Kim jest osoba, którą każdego dnia widzę w lustrze? Czy ją znam? Czy w ogóle wiem kim jest i czego pragnie? Nie wiem. Nie wiem, czego pragnie, kim jest, nie wiem dlaczego jest tą, a nie inną osobą, dlaczego zachowuje się tak, a nie inaczej, dlaczego pewne wydarzenia wywarły na nią nieporównywalnie większy wpływ niż inne, dlaczego wypowiada tak wiele krzywdzących słów, kim chciałaby być, kogo tylko udawać i wreszcie – dlaczego patrzy na mnie tak, jakby zaraz miała się rozpłakać.
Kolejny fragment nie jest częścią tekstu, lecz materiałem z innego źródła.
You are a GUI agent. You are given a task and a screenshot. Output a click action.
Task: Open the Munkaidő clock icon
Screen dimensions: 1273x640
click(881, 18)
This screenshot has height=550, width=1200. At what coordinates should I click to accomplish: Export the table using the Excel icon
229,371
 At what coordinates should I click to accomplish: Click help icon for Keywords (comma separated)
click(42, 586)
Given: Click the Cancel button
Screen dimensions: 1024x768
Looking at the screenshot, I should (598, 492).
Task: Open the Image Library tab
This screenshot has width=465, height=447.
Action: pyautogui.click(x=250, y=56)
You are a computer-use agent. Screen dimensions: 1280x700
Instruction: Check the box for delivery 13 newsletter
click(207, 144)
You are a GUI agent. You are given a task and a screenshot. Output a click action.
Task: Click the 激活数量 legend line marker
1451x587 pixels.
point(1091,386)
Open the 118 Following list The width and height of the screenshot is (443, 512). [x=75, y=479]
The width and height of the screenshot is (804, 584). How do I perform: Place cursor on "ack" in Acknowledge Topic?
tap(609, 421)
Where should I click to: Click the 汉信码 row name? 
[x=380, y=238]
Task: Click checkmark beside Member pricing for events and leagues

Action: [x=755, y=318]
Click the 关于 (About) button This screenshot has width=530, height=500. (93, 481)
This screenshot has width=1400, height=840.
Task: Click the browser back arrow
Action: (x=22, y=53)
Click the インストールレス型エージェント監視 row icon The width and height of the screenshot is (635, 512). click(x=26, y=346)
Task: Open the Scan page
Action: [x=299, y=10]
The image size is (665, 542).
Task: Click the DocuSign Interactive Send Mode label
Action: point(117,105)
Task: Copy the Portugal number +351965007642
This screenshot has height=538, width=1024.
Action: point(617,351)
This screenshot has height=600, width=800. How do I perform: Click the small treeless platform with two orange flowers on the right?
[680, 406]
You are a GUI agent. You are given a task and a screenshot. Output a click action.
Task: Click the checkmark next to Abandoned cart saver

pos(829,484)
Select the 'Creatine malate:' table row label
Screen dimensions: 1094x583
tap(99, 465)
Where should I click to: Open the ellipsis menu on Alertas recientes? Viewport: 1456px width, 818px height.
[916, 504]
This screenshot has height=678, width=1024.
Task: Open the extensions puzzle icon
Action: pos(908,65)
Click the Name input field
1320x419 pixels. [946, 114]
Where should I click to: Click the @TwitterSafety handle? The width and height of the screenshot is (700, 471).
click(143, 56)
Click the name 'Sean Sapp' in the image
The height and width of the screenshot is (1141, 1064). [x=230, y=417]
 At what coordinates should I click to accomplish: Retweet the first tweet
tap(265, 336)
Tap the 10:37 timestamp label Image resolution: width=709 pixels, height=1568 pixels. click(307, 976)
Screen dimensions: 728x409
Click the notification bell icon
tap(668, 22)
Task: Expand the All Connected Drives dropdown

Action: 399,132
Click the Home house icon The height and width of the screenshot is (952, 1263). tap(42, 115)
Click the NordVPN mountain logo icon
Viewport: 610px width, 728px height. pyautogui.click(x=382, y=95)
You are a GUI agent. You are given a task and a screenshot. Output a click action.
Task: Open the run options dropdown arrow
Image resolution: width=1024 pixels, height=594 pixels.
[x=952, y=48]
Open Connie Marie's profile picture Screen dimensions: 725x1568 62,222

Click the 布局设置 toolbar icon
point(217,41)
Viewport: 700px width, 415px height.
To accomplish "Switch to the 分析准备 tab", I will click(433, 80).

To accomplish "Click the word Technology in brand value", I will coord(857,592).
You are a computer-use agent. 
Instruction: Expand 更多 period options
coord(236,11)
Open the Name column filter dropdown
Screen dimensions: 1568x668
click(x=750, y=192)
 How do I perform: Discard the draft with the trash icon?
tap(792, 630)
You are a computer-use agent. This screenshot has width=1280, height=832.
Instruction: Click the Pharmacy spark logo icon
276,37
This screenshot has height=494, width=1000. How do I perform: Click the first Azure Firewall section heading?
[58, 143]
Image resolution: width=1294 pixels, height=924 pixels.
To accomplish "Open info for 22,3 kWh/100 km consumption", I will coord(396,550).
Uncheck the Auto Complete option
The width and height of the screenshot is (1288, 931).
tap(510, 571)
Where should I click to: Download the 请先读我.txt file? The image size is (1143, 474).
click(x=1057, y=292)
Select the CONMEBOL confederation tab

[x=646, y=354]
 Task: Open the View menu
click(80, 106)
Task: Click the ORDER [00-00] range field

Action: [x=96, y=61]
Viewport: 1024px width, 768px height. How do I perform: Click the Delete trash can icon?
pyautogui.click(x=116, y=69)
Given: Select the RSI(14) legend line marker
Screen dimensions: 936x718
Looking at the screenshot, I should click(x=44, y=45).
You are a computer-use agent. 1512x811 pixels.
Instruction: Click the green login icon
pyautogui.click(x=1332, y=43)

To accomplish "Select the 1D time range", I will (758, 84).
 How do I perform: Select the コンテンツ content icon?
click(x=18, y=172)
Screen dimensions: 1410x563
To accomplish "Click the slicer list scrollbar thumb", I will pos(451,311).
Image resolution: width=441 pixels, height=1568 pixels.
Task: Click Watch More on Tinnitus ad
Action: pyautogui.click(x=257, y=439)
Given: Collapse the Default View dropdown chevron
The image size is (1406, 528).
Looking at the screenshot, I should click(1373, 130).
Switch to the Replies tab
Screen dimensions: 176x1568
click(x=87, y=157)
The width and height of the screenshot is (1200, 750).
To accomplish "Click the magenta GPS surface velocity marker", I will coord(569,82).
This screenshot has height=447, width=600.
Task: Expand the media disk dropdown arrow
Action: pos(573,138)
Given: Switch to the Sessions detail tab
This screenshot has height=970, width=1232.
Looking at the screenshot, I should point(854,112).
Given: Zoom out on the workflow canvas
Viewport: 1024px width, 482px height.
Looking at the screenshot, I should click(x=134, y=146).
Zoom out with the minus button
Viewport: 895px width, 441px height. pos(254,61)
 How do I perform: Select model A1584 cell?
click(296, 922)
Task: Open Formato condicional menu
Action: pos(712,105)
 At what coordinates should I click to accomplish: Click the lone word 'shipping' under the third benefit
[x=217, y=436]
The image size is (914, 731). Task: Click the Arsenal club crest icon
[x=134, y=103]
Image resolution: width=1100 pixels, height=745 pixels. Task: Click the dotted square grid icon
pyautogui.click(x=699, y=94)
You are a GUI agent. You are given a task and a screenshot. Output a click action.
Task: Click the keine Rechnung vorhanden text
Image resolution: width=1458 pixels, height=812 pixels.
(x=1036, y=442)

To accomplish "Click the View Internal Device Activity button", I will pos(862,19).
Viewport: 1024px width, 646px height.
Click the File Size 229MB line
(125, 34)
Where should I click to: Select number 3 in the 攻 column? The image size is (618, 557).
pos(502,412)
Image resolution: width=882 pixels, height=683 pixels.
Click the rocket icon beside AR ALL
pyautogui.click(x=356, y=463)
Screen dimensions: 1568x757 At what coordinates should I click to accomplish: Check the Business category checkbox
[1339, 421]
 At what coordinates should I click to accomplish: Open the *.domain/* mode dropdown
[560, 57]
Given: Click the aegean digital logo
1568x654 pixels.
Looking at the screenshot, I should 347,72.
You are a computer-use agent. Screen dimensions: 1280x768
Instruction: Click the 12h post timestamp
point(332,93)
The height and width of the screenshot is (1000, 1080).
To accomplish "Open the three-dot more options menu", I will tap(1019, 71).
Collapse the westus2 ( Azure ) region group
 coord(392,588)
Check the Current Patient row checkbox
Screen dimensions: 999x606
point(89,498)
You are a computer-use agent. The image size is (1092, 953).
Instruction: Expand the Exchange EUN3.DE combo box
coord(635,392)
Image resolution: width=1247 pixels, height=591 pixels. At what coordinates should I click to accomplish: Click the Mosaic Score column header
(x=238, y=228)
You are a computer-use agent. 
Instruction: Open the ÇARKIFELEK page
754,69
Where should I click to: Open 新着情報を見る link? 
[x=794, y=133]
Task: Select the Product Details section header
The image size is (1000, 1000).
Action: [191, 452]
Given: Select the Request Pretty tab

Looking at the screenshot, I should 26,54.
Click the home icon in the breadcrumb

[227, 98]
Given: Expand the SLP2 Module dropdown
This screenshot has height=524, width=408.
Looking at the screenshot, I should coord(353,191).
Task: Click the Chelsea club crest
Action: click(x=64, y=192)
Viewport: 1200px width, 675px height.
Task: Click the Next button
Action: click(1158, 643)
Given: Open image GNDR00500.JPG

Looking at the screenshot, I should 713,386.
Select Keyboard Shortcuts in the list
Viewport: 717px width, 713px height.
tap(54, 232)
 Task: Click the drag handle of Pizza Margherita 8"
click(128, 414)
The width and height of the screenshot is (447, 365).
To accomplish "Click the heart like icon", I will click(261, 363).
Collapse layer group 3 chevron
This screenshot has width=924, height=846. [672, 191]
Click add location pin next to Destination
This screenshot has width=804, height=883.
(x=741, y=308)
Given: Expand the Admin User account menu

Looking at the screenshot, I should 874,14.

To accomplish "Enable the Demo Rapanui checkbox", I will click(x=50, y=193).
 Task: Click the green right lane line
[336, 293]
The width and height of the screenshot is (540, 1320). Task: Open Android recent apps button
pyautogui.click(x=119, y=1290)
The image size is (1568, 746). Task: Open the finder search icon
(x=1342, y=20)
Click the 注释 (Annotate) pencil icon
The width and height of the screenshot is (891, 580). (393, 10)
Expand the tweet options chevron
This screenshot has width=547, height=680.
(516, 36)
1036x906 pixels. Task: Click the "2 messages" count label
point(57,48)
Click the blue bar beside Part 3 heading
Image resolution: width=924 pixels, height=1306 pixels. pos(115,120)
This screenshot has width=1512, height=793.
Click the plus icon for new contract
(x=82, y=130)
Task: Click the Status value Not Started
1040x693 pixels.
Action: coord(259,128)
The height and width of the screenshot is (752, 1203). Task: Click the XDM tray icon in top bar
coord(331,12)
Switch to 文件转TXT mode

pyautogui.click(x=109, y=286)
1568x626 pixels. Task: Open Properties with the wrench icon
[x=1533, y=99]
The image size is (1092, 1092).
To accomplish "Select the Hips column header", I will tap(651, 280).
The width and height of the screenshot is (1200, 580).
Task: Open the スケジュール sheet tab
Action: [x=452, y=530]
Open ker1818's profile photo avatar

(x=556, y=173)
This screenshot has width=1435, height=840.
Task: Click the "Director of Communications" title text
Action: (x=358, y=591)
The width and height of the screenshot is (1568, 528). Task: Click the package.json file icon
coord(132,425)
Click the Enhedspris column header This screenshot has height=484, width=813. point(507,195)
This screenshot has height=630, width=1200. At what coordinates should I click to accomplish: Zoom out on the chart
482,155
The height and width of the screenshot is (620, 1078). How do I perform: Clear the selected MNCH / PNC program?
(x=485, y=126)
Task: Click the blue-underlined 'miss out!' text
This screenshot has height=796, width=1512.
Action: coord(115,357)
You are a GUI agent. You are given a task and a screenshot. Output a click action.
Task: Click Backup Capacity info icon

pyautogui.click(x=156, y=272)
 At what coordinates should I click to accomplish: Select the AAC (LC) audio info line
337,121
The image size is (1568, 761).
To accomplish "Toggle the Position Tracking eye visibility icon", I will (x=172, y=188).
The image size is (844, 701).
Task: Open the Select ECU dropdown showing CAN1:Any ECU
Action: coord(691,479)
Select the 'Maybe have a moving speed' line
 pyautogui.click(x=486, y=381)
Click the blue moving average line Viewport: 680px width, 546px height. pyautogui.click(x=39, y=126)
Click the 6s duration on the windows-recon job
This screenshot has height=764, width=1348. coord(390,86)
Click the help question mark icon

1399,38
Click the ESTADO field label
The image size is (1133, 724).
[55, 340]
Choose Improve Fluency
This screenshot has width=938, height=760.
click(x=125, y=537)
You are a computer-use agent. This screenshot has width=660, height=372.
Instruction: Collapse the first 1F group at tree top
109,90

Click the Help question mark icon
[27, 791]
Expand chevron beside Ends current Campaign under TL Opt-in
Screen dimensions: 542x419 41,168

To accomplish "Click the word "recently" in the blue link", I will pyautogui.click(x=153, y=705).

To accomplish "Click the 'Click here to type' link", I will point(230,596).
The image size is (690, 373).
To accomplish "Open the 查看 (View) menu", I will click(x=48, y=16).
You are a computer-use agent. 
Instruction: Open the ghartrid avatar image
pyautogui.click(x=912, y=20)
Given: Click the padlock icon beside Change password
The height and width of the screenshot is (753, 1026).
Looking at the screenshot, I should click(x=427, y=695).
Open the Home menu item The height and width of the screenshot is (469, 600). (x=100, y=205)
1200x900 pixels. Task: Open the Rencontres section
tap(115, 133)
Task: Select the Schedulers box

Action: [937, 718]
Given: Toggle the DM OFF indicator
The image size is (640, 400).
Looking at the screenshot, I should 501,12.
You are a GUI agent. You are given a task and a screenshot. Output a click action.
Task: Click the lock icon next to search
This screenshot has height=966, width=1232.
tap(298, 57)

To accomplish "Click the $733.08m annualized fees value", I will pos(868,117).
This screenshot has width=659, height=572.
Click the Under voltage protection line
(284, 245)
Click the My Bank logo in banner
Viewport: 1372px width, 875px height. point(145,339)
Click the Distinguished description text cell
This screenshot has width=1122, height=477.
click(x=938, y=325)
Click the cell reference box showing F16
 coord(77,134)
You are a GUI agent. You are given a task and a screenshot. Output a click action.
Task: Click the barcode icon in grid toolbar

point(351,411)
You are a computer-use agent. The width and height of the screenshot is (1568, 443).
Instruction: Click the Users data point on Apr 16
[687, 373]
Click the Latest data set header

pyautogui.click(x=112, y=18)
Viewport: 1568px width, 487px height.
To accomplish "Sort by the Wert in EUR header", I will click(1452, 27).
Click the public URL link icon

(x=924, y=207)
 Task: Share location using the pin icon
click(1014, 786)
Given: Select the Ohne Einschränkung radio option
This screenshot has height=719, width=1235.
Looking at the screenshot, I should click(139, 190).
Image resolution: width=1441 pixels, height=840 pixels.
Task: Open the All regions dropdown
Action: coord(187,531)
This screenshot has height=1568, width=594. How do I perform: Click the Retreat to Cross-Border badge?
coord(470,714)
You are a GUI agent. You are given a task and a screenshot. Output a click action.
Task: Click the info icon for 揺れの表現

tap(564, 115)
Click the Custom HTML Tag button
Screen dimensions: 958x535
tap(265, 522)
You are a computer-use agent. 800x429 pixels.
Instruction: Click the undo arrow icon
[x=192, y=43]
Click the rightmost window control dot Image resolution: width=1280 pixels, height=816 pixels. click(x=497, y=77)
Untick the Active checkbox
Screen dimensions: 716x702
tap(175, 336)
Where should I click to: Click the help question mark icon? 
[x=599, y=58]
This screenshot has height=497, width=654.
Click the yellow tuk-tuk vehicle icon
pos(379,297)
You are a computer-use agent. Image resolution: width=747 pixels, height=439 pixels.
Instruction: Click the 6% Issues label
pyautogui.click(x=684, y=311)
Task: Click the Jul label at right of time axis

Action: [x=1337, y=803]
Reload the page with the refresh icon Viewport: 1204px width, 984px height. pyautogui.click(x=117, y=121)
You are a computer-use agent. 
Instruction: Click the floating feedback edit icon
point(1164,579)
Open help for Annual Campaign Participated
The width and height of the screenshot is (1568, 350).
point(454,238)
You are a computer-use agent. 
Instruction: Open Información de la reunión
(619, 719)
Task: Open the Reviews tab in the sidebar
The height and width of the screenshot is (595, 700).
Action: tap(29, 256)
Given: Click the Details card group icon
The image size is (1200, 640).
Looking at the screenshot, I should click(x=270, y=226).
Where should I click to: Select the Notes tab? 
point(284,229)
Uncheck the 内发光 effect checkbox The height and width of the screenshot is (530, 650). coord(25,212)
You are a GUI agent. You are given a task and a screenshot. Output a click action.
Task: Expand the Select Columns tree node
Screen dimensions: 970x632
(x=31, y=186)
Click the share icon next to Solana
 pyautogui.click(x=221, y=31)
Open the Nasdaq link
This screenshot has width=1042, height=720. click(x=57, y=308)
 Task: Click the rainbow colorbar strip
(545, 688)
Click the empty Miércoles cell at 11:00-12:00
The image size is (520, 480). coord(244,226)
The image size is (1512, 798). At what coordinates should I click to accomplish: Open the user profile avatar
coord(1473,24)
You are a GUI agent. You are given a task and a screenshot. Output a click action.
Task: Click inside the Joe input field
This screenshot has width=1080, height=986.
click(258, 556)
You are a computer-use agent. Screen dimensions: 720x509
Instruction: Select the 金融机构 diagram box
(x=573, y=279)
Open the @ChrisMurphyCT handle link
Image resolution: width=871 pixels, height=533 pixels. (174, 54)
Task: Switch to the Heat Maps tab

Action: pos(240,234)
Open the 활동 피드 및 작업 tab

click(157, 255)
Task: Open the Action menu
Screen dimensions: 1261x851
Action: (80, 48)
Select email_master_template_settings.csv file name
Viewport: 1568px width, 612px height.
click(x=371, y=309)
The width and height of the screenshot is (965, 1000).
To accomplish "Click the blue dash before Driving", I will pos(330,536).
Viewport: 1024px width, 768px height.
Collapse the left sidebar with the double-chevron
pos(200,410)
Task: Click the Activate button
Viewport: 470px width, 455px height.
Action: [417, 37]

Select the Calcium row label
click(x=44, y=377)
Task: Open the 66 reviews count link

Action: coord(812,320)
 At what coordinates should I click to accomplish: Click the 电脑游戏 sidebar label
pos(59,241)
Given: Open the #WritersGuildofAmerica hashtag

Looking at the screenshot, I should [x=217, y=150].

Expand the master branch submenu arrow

Czyż nie jestem tym, czym powinnam chcieć być? Czyż nie spełniam własnych oczekiwań? Dlaczego jestem zadowolona, choć tyle jest jeszcze do zrobienia, dlaczego płonę w ogniu własnych, niewytłumaczalnych i nieznających przyczyny pragnień? Dlaczego odczuwam wszystko tak wyraźnie, choć nie patrzę tam, gdzie wszyscy? Dlaczego nie patrzę tylko - tak, jak oni, ale dostrzegam?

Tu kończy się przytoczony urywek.